> **What the task requires**
Everything from the line holding "is (252, 152)." through the final line of the records is to be transcribed exactly, except pictures, and nothing beyond that.
------------------------
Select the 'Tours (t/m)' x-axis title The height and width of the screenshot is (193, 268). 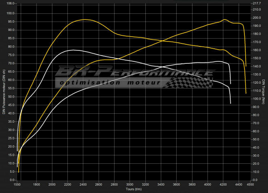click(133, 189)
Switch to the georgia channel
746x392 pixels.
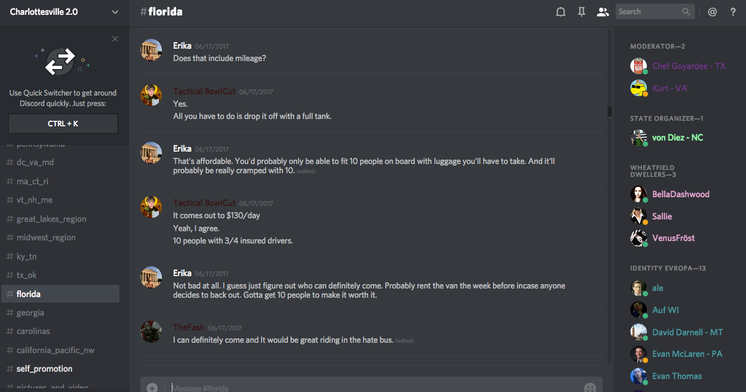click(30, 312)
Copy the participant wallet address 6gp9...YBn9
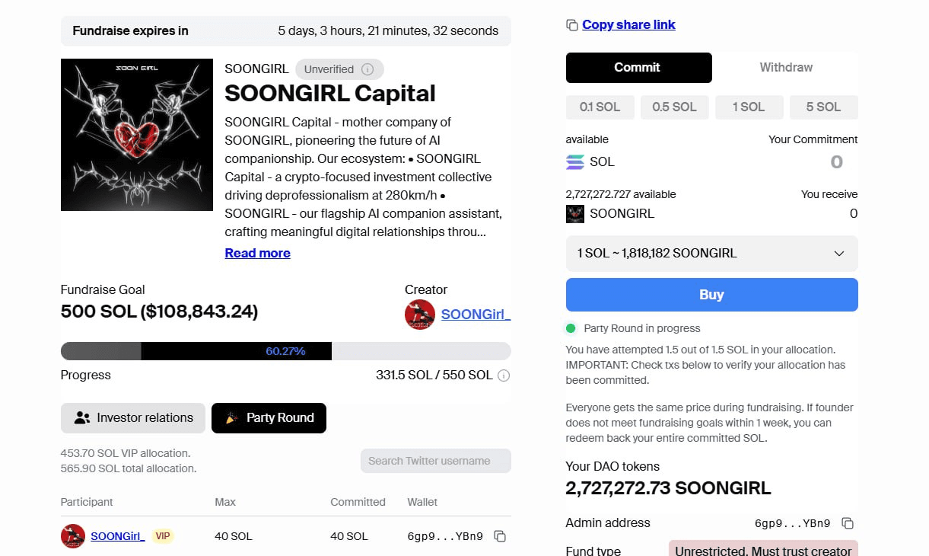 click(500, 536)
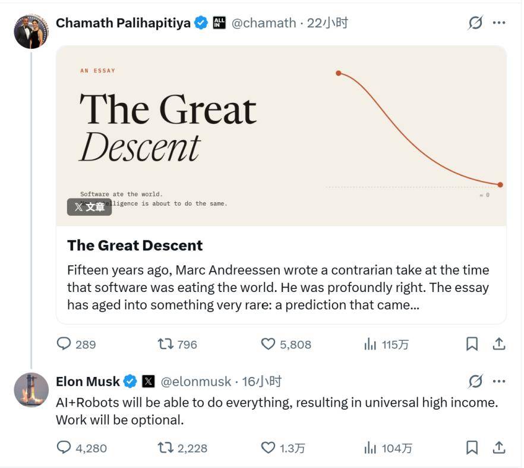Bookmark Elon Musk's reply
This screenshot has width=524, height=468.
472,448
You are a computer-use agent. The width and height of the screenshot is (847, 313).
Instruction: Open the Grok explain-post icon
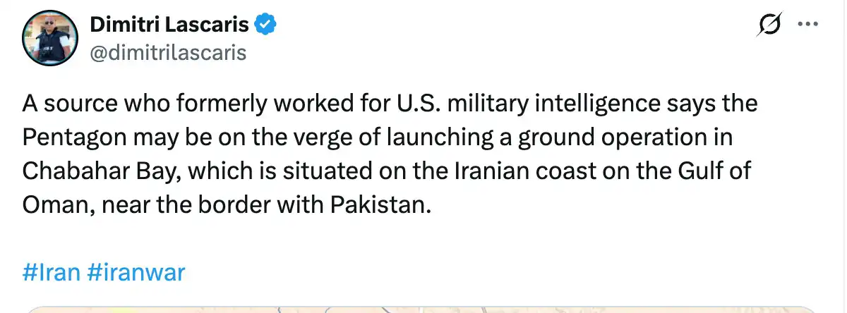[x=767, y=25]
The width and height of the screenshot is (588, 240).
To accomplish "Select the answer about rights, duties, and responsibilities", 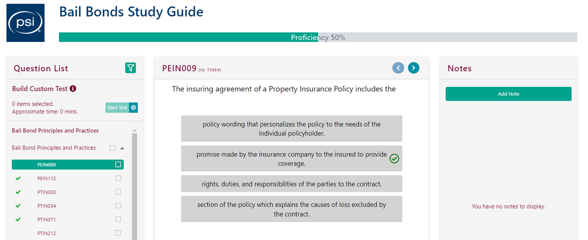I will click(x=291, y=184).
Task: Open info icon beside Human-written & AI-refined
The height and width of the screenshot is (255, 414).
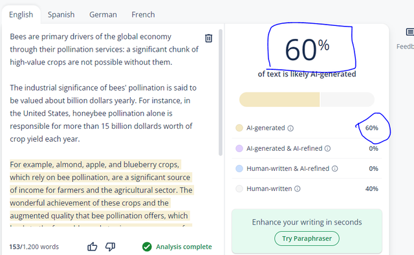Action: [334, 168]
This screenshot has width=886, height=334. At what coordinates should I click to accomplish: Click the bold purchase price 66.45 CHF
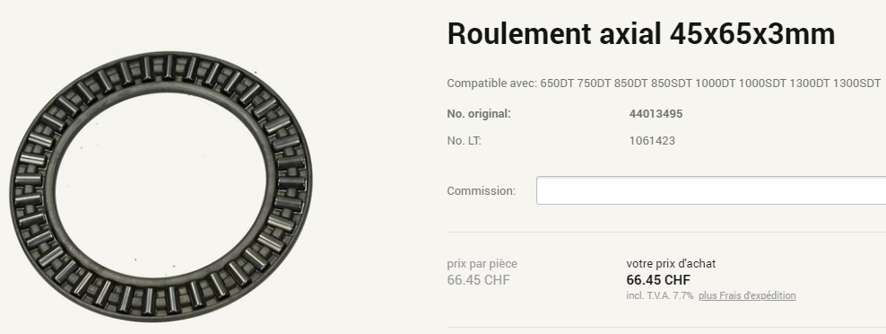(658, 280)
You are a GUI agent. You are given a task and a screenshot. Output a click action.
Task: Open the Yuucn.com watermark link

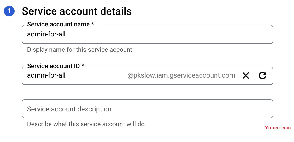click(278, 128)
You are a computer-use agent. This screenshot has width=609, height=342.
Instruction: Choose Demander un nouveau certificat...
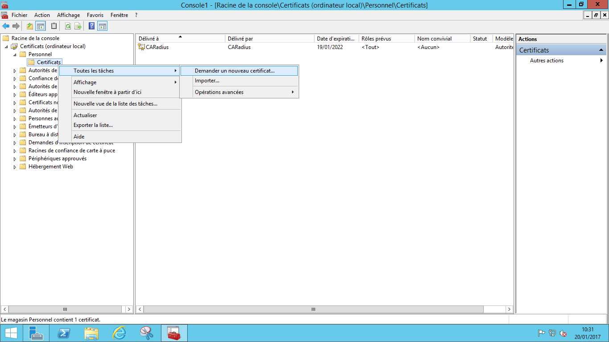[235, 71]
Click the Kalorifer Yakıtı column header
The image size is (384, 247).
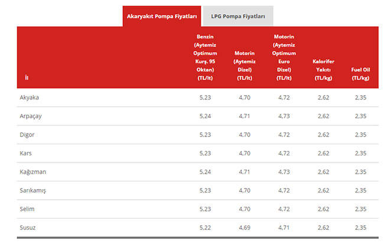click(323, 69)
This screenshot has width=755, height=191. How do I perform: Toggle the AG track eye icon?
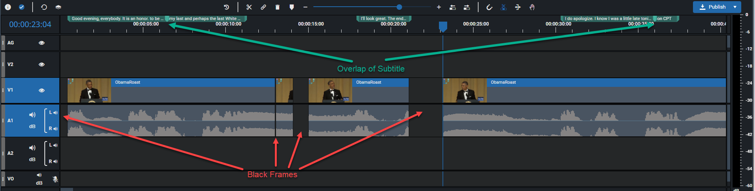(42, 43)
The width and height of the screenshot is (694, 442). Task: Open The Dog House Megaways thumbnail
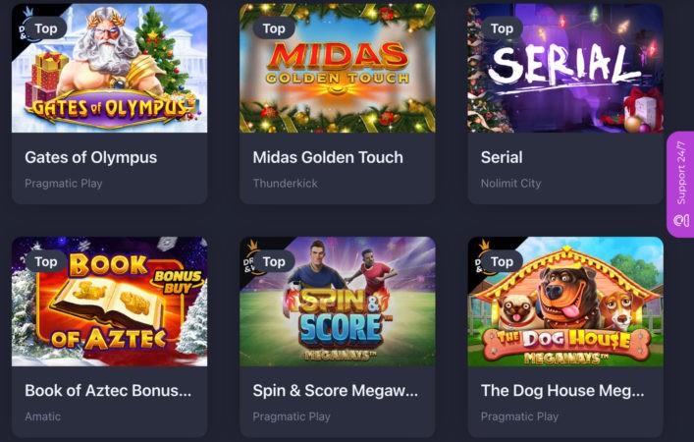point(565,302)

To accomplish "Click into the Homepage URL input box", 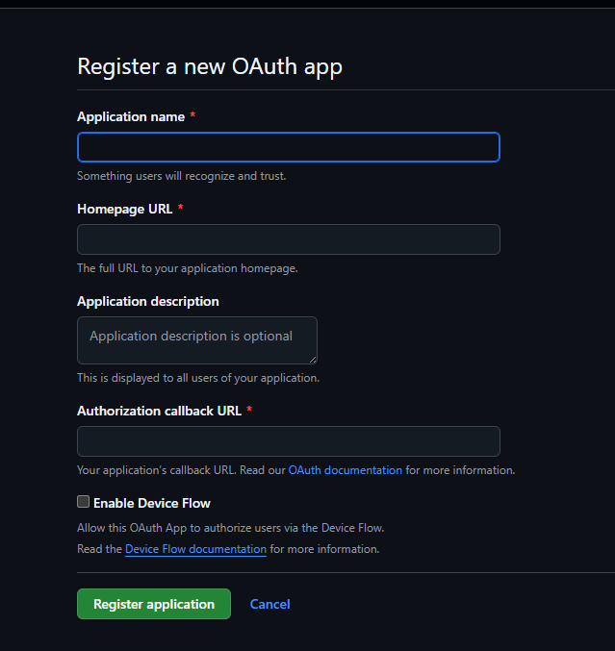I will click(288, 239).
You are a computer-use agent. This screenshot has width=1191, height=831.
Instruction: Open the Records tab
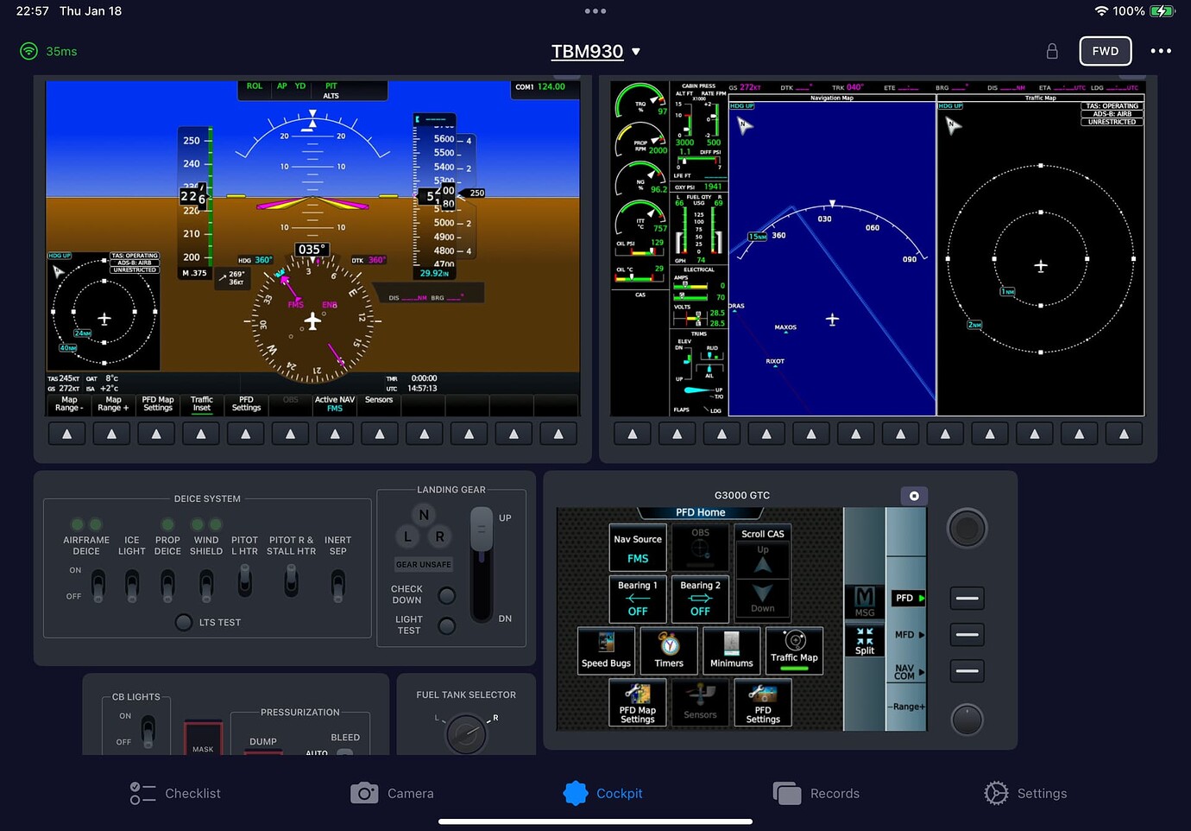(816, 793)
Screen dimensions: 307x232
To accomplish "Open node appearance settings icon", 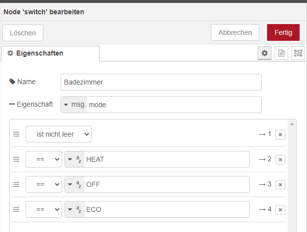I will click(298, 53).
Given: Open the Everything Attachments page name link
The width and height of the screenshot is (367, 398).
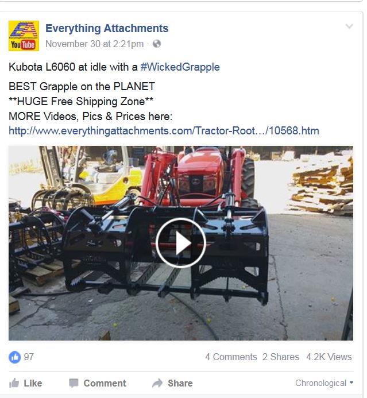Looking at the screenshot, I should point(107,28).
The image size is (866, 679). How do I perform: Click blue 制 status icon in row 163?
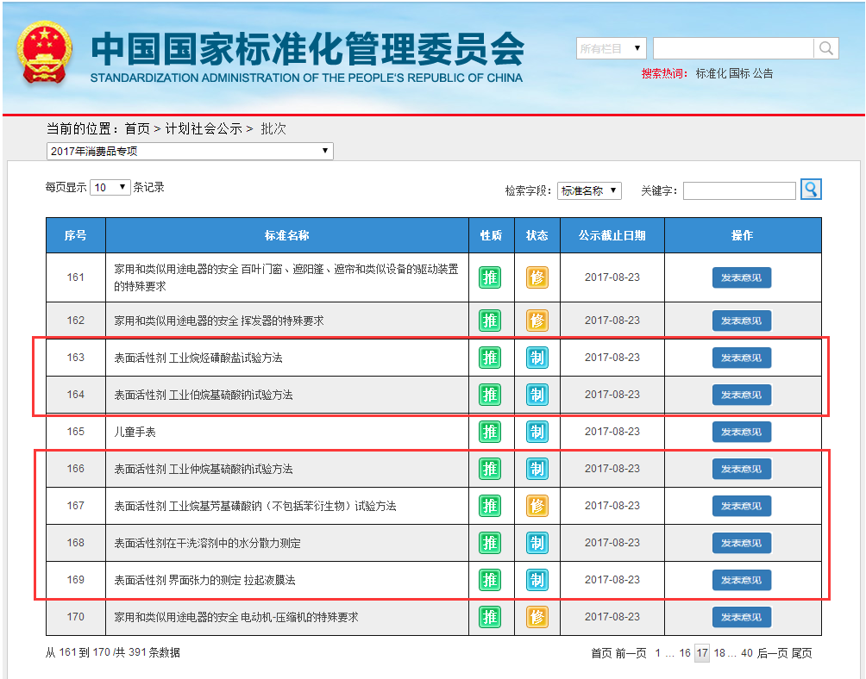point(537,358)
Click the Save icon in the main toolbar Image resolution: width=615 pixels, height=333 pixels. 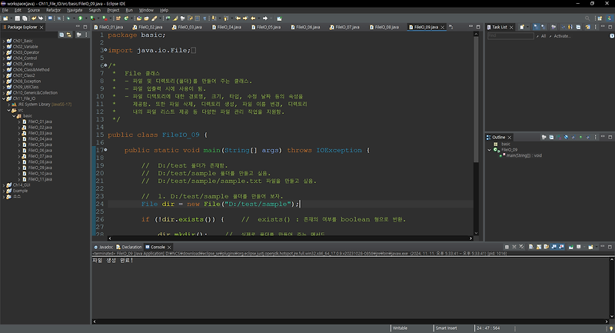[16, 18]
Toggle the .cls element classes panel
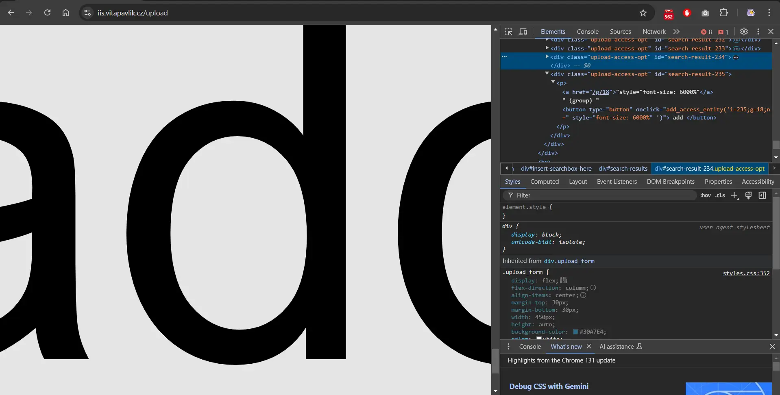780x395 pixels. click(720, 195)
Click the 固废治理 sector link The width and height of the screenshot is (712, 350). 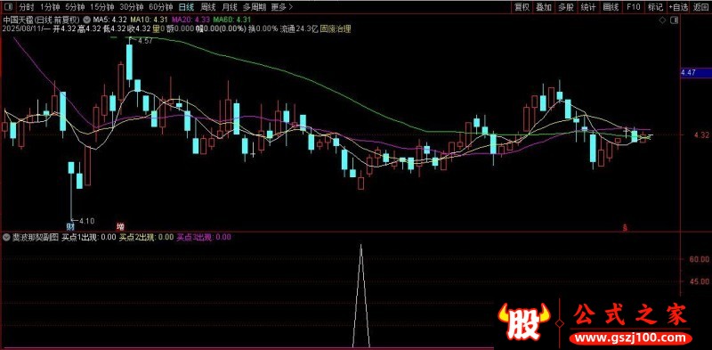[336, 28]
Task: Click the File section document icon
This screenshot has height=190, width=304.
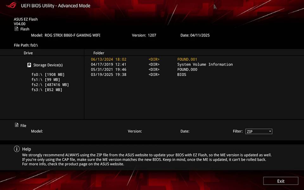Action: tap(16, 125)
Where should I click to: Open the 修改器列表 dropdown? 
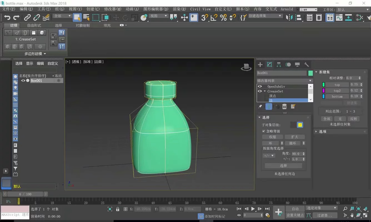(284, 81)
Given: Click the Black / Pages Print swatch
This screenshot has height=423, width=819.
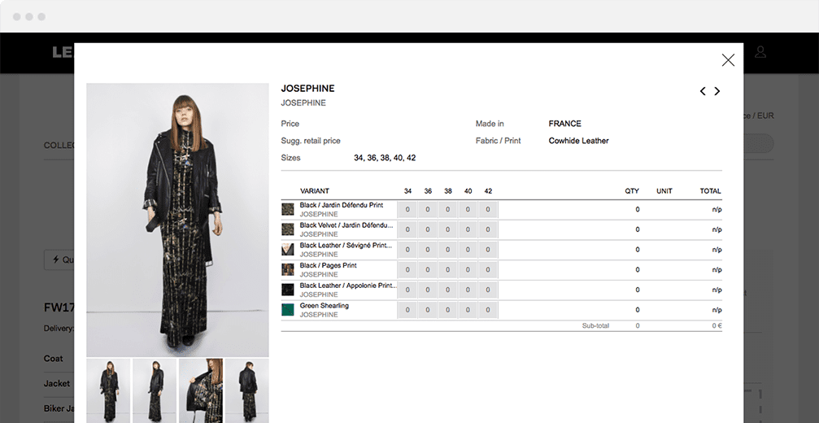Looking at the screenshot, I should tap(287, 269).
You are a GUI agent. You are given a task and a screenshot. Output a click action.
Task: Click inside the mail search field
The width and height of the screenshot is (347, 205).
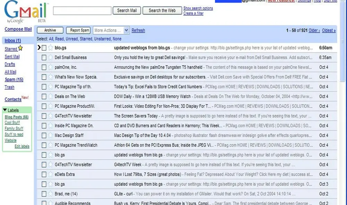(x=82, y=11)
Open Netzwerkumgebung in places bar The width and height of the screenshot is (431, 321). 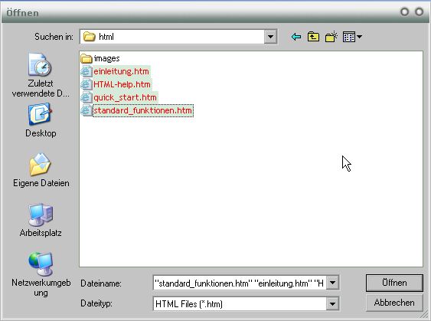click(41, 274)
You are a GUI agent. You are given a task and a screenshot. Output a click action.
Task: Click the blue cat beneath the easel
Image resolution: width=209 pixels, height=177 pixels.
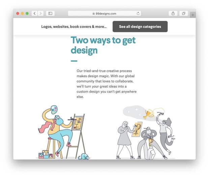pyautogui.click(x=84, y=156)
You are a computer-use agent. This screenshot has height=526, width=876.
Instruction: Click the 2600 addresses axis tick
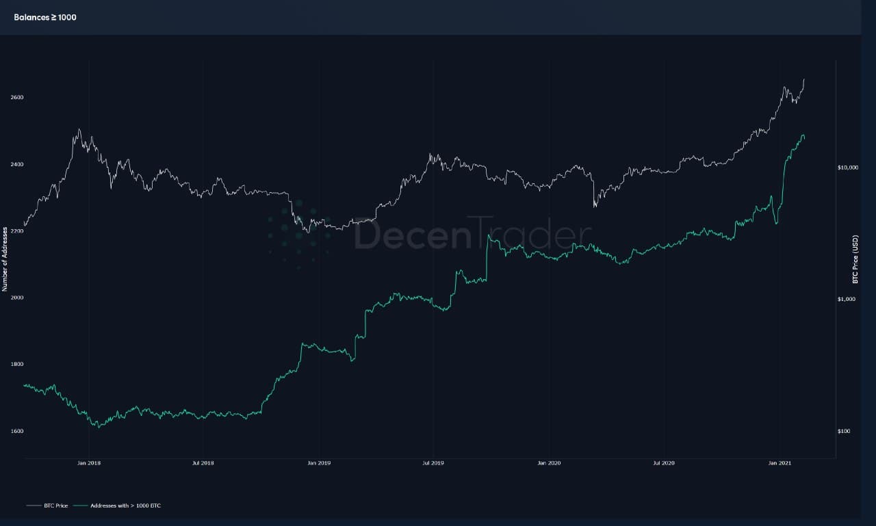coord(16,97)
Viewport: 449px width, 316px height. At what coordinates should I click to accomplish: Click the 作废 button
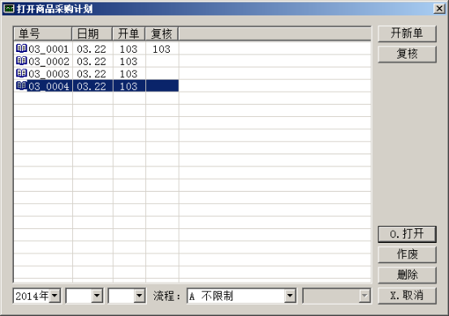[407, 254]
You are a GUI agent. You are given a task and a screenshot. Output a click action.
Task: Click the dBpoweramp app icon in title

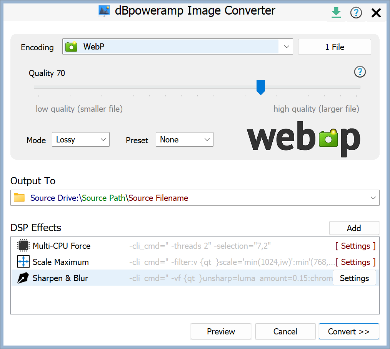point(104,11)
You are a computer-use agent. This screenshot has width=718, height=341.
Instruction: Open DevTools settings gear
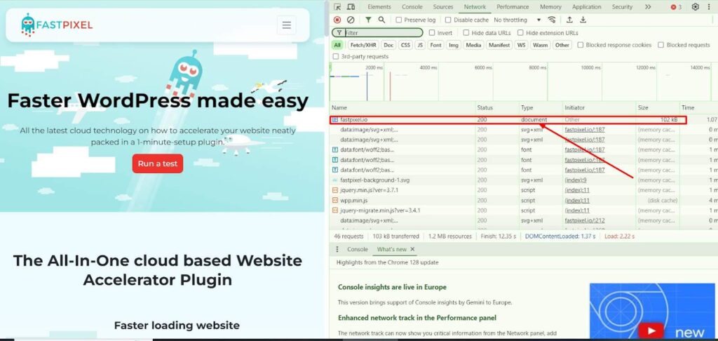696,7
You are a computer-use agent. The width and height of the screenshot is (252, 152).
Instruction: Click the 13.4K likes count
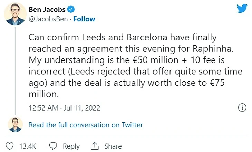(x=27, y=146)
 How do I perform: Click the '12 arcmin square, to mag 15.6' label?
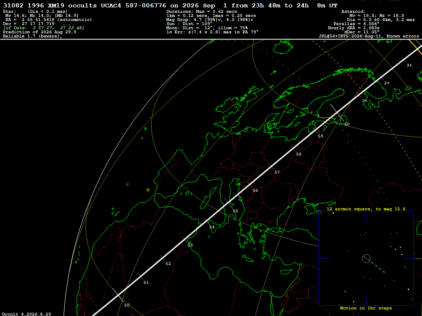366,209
------------------------
> **Exercise result**
You are a computer-use agent. The width and height of the screenshot is (252, 152).
Instruction: Click the 13.4K likes count
(x=27, y=146)
 How do I perform: Click the '12 arcmin square, to mag 15.6' label?
366,209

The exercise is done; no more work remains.